### What you need to do
Using the entries below, transcribe exactly the line containing "Instruction: Click Send" and each line that follows it to the end.

Input data below:

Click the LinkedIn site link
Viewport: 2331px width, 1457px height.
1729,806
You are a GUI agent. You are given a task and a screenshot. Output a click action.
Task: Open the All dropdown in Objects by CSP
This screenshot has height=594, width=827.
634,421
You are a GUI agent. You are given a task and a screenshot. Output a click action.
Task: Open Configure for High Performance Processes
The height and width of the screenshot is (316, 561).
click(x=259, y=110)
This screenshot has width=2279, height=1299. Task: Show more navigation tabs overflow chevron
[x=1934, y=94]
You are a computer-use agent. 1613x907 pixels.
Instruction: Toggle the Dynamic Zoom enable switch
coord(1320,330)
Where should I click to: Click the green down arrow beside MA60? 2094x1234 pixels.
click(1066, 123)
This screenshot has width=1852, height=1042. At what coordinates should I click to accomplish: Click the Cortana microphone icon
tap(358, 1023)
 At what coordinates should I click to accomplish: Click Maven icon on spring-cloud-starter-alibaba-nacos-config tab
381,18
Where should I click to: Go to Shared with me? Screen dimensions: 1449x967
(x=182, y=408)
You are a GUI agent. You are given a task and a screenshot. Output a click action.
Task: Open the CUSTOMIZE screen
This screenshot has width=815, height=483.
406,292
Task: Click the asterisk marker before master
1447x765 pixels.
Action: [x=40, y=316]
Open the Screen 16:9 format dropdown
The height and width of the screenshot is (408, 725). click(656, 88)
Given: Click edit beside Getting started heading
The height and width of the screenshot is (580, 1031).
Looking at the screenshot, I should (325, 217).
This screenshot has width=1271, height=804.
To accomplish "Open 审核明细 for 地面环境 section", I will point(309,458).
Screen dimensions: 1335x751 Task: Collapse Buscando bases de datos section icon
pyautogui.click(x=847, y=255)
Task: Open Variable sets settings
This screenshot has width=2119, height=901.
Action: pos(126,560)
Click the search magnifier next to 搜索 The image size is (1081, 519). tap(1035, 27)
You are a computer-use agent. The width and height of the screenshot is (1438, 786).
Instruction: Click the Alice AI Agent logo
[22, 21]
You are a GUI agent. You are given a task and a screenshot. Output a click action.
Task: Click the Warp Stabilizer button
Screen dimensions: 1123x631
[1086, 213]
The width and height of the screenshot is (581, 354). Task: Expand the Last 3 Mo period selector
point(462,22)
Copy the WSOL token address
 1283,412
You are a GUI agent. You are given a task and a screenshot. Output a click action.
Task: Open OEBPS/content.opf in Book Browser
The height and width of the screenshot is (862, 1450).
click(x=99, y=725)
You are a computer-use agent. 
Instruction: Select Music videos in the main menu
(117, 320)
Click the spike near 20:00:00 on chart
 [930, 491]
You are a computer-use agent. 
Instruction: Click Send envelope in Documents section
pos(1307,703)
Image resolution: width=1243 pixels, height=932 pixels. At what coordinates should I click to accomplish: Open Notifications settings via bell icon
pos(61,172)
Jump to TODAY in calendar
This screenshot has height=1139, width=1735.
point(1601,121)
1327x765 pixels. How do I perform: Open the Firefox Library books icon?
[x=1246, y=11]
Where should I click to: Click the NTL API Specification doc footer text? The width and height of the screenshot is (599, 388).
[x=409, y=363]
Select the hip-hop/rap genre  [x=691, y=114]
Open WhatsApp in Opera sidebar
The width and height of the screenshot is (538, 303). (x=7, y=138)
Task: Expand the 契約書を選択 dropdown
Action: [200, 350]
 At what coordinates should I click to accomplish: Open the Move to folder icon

End of Input data.

### Solution to the problem
Instruction: Click Send envelope in Documents section
pos(1307,703)
Image resolution: width=1243 pixels, height=932 pixels. At what coordinates should I click to accomplish: Open Notifications settings via bell icon
pos(61,172)
Jump to TODAY in calendar
This screenshot has height=1139, width=1735.
point(1601,121)
1327x765 pixels. How do I perform: Open the Firefox Library books icon?
[x=1246, y=11]
Where should I click to: Click the NTL API Specification doc footer text? The width and height of the screenshot is (599, 388).
[x=409, y=363]
Select the hip-hop/rap genre  [x=691, y=114]
Open WhatsApp in Opera sidebar
The width and height of the screenshot is (538, 303). (x=7, y=138)
Task: Expand the 契約書を選択 dropdown
Action: [200, 350]
 At what coordinates should I click to accomplish: Open the Move to folder icon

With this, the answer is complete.